- _STUDY TEXT_
On Monday, PDVSA – the state-owned oil company – announced that it would make a third plea with investors over $5.3 billion worth of bonds and extended a swap offer to October 21. Earlier this month, PDVSA offered investors the chance to swap bonds due at the end of this year for bonds that they could cash in 2020.
The move set off alarms in the financial world, as it signaled the probability that PDVSA simply did not have the money to pay investors back this year. In response to the swap offer, Standard & Poor’s lowered PDVSA’s credit rating from CCC (“Substantial Risk”) to CC (“Extremely Speculative”).
Monday’s deadline extension came as a result of what PDVSA calls “substantially less” interest from investors to take up the swap than it had anticipated. In a press release issued by PDVSA, the company said that less than 50% of the bonds it hoped to swap had actually been swapped.
In the same release, PDVSA gave a dire warning to investors of what could happen to the company if the bond swap offer is not successful:
If the Exchange Offers are not successful, it could be difficult for the Company to make scheduled payments on its existing debt … which would result in the Company evaluating all alternative options.
Francisco Rodriguez, the chief economist at the Torino Capital firm, told El Universal that even if investors continue to refuse to bite, PDVSA might not necessarily be doomed. Rodriguez explained that the Banco Central de Venezuela (BCV) might be able to be of some help to the oil company, saying:
The government could sell the 2020 bond [the one PDVSA is hoping to get from investors] via a private offering to the BCV and then let the central bank sell a small fraction in a second offer to the secondary market. This would allow the market to figure out a price of this new bond and would help to resolve the uncertainty over the swap offer.
PDVSA’s potential demise is of paramount importance to all of Venezuela, since well over 90% of the country’s income enters the country directly through the oil company.
NA Report: $11 Billion Embezzled Through PDVSA in 10 Years
A report by the National Assembly released today has found that at least $11 billion dollars were embezzled out of PDVSA between 2004 and 2014. The figure comes after an analysis of the company’s expenses found the money had simply disappeared, mostly through “irregular” contracts.
Deputy Freddy Guevara headed the investigation. He spoke on the finding, saying:
We’re taking about $11 billion dollars that cannot be justified. $11 billion that we have no way of knowing where they’ve ended up, why they were spent, or who spent them.

- _INFORMATION SHOWN_

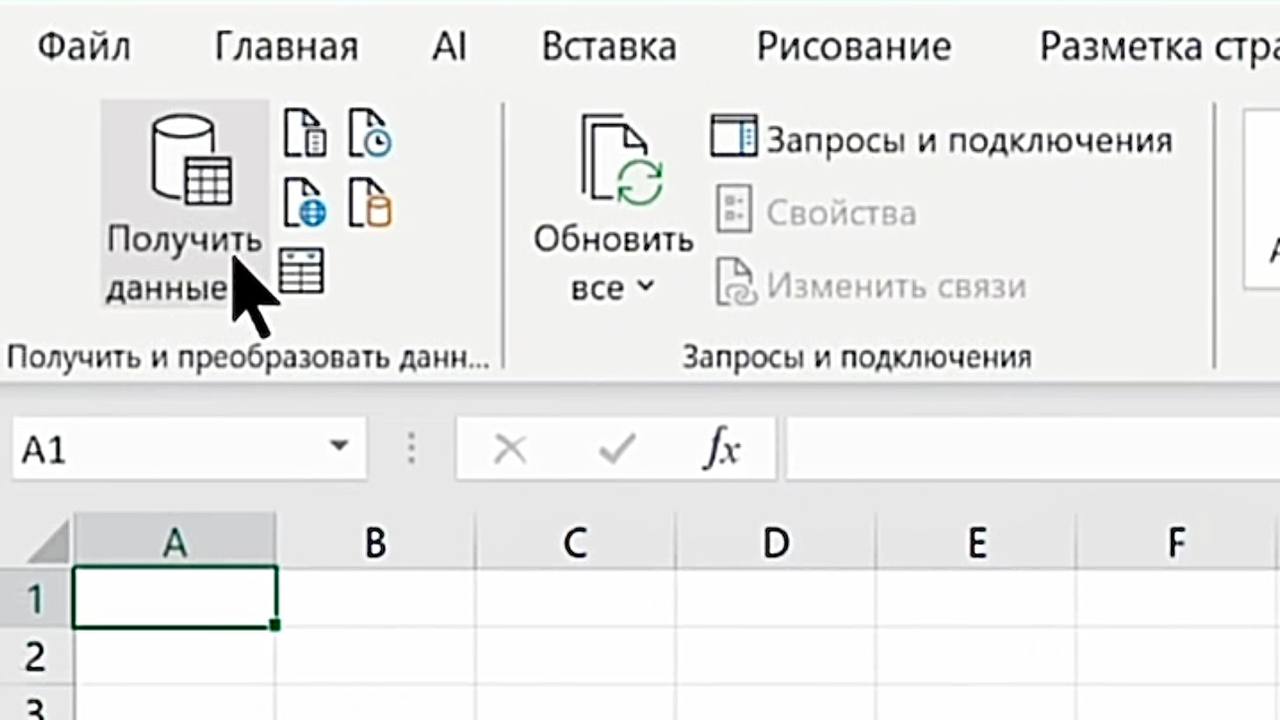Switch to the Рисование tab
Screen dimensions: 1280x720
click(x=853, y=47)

- _WORK REQUEST_
Pick up the PDVSA article after its last sentence and continue it. The lines have nothing to do with the PDVSA article.

- _ANSWER BOX_
PDVSA is also currently embroiled in a scandal involving U.S. authorities and the Banca Privada D’Andorra, an Andorran bank. The bank became the target of an investigation last year, and PDVSA is suspected of having laundered at least $4.2 billion through that institution alone.
Tachira To Start Importing Its Own Medicine
Jose Vielma Mora, the PSUV governor of Tachira state, announced yesterday that Tachira will begin importing its own medicine and medical supplies in order to help stock the state’s hospitals and pharmacies. The move is an unprecedented response to the country’s chronic medical scarcity crisis that has left hospitals and pharmacies largely devoid of medicine and other supplies.
Vielma Mora announced the measure by saying:
We already have permission from the Ministry of Health to sign the authorizations to bring medicine from Panama, the United States, Colombia, Brasil and Ecuador to sell in Tachira to all drug stores, pharmacies – public and private -, clinics and hospitals.
Vielma Mora also suggested that the measure would not come at an unreasonable price for institutions and establishments in need of medicine:
I will sell [the medicine] for cheap to any clinic that needs it.
At the same time, Vielma Mora admitted that the national government has made mistakes when it comes to its handling of the economy, but reminded reporters that these errors are being committed in a quest to help the poor.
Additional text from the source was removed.